The counter point to Allison’s moral disintegration is the gradual moral reintegration of the town’s people to throw off the yoke of Tate Kimbrough. Shades of ‘High Noon’ (1952), though the threat there was far more visceral and immediate.
The town doctor is a one-man Greek chorus who comments on the folly around him without getting involved in it himself.
In the end there is mano-a-mano shoot-out in the great tradition of the western, but this one has a surprise result. The last line of the film from the doctor says it all. See the film to find out about both the surprise ending and the last line.
The cast is full of familiar faces from 1950s television from the sheriff to the bartender, the barber, the banker, and more.
It offers lessons for film makers any time. In less than 80-minutes we have an ensemble cast, vivid scenery, much debate, some soul searching by both Kimbrough and Allison, violent death, and true love.
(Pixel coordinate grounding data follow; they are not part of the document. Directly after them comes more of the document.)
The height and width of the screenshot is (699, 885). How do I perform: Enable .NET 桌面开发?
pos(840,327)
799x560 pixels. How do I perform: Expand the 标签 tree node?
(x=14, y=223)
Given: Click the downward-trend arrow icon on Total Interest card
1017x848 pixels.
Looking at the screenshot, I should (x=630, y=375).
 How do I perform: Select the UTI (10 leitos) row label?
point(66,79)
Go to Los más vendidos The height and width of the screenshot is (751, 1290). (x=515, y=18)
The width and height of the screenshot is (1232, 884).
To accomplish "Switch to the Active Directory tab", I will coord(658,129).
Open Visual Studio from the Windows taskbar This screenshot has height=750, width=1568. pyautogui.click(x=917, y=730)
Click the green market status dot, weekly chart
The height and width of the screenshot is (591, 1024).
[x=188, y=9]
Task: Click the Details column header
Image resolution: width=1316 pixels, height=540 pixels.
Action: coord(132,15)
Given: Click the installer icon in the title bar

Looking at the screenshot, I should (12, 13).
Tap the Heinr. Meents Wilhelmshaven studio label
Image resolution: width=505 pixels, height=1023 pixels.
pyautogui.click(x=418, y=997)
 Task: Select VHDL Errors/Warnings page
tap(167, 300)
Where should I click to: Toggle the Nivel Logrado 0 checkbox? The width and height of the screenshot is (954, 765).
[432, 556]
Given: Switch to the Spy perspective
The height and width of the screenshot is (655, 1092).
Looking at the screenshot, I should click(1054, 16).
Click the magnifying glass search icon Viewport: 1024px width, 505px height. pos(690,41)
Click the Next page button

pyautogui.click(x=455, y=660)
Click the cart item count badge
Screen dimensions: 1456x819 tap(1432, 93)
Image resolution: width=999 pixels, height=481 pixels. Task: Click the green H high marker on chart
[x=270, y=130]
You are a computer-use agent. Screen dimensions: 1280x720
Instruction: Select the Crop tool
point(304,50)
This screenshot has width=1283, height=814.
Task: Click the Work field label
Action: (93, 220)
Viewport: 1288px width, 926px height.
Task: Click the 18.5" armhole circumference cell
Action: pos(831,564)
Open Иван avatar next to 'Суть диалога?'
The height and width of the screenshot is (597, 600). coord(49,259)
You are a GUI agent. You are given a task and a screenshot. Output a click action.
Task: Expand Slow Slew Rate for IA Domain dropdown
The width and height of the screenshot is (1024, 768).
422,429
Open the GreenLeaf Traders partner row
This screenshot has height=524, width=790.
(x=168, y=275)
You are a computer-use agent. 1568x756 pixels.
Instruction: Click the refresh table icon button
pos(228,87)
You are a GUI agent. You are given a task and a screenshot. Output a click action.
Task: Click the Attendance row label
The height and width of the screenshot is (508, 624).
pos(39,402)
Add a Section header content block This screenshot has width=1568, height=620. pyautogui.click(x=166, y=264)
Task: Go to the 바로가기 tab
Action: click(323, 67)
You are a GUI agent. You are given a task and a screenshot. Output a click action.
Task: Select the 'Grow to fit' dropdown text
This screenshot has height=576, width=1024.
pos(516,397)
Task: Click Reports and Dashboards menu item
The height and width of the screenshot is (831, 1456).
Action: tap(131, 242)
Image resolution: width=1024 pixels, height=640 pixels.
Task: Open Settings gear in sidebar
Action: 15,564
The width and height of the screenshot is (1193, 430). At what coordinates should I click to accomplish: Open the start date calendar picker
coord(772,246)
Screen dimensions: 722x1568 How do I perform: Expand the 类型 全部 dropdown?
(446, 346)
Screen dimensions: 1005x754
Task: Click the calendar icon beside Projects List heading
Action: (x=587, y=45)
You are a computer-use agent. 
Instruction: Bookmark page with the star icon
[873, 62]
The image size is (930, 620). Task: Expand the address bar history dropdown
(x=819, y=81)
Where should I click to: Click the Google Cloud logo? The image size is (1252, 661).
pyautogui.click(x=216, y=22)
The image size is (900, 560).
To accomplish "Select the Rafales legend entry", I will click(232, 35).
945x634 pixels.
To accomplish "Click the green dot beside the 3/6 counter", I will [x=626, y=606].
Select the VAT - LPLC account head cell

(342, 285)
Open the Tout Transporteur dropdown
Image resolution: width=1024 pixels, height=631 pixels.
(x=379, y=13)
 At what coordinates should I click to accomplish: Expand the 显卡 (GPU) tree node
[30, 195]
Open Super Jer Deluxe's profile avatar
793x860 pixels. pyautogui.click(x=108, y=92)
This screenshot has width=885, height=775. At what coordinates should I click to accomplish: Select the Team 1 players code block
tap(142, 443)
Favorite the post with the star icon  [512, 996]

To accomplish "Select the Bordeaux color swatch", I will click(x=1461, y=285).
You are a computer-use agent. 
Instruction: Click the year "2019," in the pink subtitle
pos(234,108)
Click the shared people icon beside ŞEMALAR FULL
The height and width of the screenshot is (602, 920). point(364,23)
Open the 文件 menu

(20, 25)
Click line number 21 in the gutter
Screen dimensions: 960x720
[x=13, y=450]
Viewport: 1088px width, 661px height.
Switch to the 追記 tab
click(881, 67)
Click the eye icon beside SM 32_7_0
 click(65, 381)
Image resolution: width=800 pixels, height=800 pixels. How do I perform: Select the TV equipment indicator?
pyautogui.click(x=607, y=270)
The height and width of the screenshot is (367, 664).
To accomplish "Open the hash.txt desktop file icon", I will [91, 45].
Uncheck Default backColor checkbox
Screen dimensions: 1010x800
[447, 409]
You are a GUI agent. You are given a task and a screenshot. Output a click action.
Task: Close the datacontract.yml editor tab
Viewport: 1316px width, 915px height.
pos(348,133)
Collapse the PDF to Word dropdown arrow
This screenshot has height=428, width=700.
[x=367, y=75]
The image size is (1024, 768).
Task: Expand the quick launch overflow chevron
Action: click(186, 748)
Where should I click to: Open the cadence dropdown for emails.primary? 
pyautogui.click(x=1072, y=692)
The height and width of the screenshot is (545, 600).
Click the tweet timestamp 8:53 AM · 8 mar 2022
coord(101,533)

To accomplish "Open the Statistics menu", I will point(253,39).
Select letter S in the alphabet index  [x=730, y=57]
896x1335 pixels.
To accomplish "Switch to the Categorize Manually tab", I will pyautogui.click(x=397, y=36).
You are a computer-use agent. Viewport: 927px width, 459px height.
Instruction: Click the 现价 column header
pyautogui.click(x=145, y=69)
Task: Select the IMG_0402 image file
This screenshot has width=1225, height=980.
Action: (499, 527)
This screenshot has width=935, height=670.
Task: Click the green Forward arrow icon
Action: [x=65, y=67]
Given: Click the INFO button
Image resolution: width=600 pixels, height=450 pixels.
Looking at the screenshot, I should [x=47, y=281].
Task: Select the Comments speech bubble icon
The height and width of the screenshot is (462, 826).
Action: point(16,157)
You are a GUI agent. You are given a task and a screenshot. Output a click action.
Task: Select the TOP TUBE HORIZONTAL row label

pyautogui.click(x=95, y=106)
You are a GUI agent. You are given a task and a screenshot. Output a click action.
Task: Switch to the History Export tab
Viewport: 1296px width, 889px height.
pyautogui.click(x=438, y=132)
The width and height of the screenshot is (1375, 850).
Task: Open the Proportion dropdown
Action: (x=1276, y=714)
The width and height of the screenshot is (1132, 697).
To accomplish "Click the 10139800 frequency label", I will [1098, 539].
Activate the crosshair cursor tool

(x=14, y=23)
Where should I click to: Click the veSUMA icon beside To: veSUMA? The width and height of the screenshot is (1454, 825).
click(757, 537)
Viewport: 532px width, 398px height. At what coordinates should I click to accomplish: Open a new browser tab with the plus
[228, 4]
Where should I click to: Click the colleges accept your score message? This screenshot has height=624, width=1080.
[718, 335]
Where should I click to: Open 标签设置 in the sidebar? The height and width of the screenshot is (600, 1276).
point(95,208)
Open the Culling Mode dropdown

There are plot holes here. In the first scene, why is Scott in the stage coach, and why is it necessary for him to stop it with threats to meet his partner? Why could he not get a horse and ride to the meeting? Or why could he not arrange for the stage driver to stop at the locale he wanted, and just get off? Perhaps his threats to stop the stage are meant to indicate just how unreasonable he is to become later.
In the town of Sundown, how did Tate Kimbrough establish his hold? What about him led the decent and upstanding Lucy (Karen Steele) to want to marry him? (There is no affinity between them in a few scenes they share.)